▸ **Available data**:
══════

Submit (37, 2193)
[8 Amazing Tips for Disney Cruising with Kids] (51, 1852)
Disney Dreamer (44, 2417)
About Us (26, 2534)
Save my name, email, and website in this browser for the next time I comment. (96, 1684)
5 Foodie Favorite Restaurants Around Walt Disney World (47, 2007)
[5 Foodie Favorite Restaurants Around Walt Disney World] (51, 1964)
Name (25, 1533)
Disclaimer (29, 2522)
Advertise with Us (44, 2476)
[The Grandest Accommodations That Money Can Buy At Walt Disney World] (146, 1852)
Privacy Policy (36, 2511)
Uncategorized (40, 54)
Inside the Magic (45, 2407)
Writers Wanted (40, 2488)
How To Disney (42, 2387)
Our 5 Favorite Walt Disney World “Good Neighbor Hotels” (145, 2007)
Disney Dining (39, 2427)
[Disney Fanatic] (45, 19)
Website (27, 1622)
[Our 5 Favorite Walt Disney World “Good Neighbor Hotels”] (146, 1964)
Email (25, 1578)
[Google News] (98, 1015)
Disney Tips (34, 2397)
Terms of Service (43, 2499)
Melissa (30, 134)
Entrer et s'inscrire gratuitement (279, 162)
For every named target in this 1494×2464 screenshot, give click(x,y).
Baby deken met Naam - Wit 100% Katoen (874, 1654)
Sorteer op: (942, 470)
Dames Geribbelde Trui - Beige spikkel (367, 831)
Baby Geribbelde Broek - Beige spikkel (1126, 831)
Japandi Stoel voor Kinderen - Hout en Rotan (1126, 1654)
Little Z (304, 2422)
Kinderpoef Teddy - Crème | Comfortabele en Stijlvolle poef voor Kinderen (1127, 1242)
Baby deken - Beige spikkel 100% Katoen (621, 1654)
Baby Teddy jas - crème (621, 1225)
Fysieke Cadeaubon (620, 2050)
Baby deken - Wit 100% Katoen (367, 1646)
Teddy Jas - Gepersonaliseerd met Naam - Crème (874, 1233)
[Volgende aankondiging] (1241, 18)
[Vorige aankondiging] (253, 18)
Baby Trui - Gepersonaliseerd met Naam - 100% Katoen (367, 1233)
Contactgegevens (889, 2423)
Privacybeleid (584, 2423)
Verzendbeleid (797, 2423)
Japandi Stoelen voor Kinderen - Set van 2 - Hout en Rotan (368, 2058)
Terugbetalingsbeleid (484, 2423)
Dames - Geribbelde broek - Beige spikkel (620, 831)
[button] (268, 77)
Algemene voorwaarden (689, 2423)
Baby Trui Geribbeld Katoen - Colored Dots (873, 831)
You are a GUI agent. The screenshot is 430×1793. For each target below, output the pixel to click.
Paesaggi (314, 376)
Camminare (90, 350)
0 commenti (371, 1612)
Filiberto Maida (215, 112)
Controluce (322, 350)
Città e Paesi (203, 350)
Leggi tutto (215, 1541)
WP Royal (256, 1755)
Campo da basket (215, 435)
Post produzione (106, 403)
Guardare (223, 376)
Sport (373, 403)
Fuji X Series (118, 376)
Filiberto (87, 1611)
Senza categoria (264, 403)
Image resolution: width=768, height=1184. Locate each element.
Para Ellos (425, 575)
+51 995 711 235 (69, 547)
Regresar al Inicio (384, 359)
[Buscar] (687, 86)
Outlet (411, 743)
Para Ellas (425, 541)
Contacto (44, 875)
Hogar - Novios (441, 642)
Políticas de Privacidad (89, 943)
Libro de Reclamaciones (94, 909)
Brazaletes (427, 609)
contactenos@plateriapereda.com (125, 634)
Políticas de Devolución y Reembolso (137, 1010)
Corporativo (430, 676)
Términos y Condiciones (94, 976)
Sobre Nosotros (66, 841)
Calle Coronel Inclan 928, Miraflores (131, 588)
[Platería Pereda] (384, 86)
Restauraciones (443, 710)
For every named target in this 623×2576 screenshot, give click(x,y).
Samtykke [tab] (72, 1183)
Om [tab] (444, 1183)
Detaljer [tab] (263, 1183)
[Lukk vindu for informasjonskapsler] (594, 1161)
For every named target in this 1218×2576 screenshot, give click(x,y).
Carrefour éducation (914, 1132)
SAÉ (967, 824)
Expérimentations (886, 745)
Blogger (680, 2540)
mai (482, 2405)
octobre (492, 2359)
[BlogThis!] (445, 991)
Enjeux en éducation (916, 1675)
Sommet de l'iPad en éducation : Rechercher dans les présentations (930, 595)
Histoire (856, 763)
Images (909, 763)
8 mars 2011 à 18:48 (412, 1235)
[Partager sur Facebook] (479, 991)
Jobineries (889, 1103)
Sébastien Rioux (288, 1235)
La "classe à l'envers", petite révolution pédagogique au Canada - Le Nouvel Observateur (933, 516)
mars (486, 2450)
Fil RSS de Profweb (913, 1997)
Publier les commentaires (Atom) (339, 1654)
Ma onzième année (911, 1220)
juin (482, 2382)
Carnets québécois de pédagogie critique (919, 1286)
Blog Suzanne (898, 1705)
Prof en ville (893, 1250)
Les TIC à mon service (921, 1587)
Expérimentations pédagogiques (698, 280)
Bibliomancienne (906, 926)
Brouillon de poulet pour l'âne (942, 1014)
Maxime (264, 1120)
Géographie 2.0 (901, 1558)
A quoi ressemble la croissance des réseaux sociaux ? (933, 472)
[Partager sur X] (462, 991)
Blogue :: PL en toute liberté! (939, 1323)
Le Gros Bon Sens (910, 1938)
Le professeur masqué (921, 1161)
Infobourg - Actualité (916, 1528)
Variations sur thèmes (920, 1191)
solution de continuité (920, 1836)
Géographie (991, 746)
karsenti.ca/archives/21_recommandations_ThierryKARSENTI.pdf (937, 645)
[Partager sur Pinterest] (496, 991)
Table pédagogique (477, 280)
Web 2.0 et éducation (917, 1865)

══════

▸ **Exercise directions**: Output the data in full, exactly as it stands.

▸ **Answer section**:
Submit (37, 2193)
[8 Amazing Tips for Disney Cruising with Kids] (51, 1852)
Disney Dreamer (44, 2417)
About Us (26, 2534)
Save my name, email, and website in this browser for the next time I comment. (96, 1684)
5 Foodie Favorite Restaurants Around Walt Disney World (47, 2007)
[5 Foodie Favorite Restaurants Around Walt Disney World] (51, 1964)
Name (25, 1533)
Disclaimer (29, 2522)
Advertise with Us (44, 2476)
[The Grandest Accommodations That Money Can Buy At Walt Disney World] (146, 1852)
Privacy Policy (36, 2511)
Uncategorized (40, 54)
Inside the Magic (45, 2407)
Writers Wanted (40, 2488)
How To Disney (42, 2387)
Our 5 Favorite Walt Disney World “Good Neighbor Hotels” (145, 2007)
Disney Dining (39, 2427)
[Disney Fanatic] (45, 19)
Website (27, 1622)
[Our 5 Favorite Walt Disney World “Good Neighbor Hotels”] (146, 1964)
Email (25, 1578)
[Google News] (98, 1015)
Disney Tips (34, 2397)
Terms of Service (43, 2499)
Melissa (30, 134)
Entrer et s'inscrire gratuitement (279, 162)
For every named target in this 1494×2464 screenshot, give click(x,y).
Baby deken met Naam - Wit 100% Katoen (874, 1654)
Sorteer op: (942, 470)
Dames Geribbelde Trui - Beige spikkel (367, 831)
Baby Geribbelde Broek - Beige spikkel (1126, 831)
Japandi Stoel voor Kinderen - Hout en Rotan (1126, 1654)
Little Z (304, 2422)
Kinderpoef Teddy - Crème | Comfortabele en Stijlvolle poef voor Kinderen (1127, 1242)
Baby deken - Beige spikkel 100% Katoen (621, 1654)
Baby Teddy jas - crème (621, 1225)
Fysieke Cadeaubon (620, 2050)
Baby deken - Wit 100% Katoen (367, 1646)
Teddy Jas - Gepersonaliseerd met Naam - Crème (874, 1233)
[Volgende aankondiging] (1241, 18)
[Vorige aankondiging] (253, 18)
Baby Trui - Gepersonaliseerd met Naam - 100% Katoen (367, 1233)
Contactgegevens (889, 2423)
Privacybeleid (584, 2423)
Verzendbeleid (797, 2423)
Japandi Stoelen voor Kinderen - Set van 2 - Hout en Rotan (368, 2058)
Terugbetalingsbeleid (484, 2423)
Dames - Geribbelde broek - Beige spikkel (620, 831)
[button] (268, 77)
Algemene voorwaarden (689, 2423)
Baby Trui Geribbeld Katoen - Colored Dots (873, 831)
You are a GUI agent. The screenshot is 430×1793. For each target below, output the pixel to click.
Paesaggi (314, 376)
Camminare (90, 350)
0 commenti (371, 1612)
Filiberto Maida (215, 112)
Controluce (322, 350)
Città e Paesi (203, 350)
Leggi tutto (215, 1541)
WP Royal (256, 1755)
Campo da basket (215, 435)
Post produzione (106, 403)
Guardare (223, 376)
Sport (373, 403)
Fuji X Series (118, 376)
Filiberto (87, 1611)
Senza categoria (264, 403)
Image resolution: width=768, height=1184. Locate each element.
Para Ellos (425, 575)
+51 995 711 235 (69, 547)
Regresar al Inicio (384, 359)
[Buscar] (687, 86)
Outlet (411, 743)
Para Ellas (425, 541)
Contacto (44, 875)
Hogar - Novios (441, 642)
Políticas de Privacidad (89, 943)
Libro de Reclamaciones (94, 909)
Brazaletes (427, 609)
contactenos@plateriapereda.com (125, 634)
Políticas de Devolución y Reembolso (137, 1010)
Corporativo (430, 676)
Términos y Condiciones (94, 976)
Sobre Nosotros (66, 841)
Calle Coronel Inclan 928, Miraflores (131, 588)
[Platería Pereda] (384, 86)
Restauraciones (443, 710)
For every named target in this 623×2576 screenshot, give click(x,y).
Samtykke [tab] (72, 1183)
Om [tab] (444, 1183)
Detaljer [tab] (263, 1183)
[Lukk vindu for informasjonskapsler] (594, 1161)
For every named target in this 1218×2576 screenshot, give click(x,y).
Carrefour éducation (914, 1132)
SAÉ (967, 824)
Expérimentations (886, 745)
Blogger (680, 2540)
mai (482, 2405)
octobre (492, 2359)
[BlogThis!] (445, 991)
Enjeux en éducation (916, 1675)
Sommet de l'iPad en éducation : Rechercher dans les présentations (930, 595)
Histoire (856, 763)
Images (909, 763)
8 mars 2011 à 18:48 (412, 1235)
[Partager sur Facebook] (479, 991)
Jobineries (889, 1103)
Sébastien Rioux (288, 1235)
La "classe à l'envers", petite révolution pédagogique au Canada - Le Nouvel Observateur (933, 516)
mars (486, 2450)
Fil RSS de Profweb (913, 1997)
Publier les commentaires (Atom) (339, 1654)
Ma onzième année (911, 1220)
juin (482, 2382)
Carnets québécois de pédagogie critique (919, 1286)
Blog Suzanne (898, 1705)
Prof en ville (893, 1250)
Les TIC à mon service (921, 1587)
Expérimentations pédagogiques (698, 280)
Bibliomancienne (906, 926)
Brouillon de poulet pour l'âne (942, 1014)
Maxime (264, 1120)
Géographie 2.0 (901, 1558)
A quoi ressemble la croissance des réseaux sociaux ? (933, 472)
[Partager sur X] (462, 991)
Blogue :: PL en toute liberté! (939, 1323)
Le Gros Bon Sens (910, 1938)
Le professeur masqué (921, 1161)
Infobourg - Actualité (916, 1528)
Variations sur thèmes (920, 1191)
solution de continuité (920, 1836)
Géographie (991, 746)
karsenti.ca/archives/21_recommandations_ThierryKARSENTI.pdf (937, 645)
[Partager sur Pinterest] (496, 991)
Table pédagogique (477, 280)
Web 2.0 et éducation (917, 1865)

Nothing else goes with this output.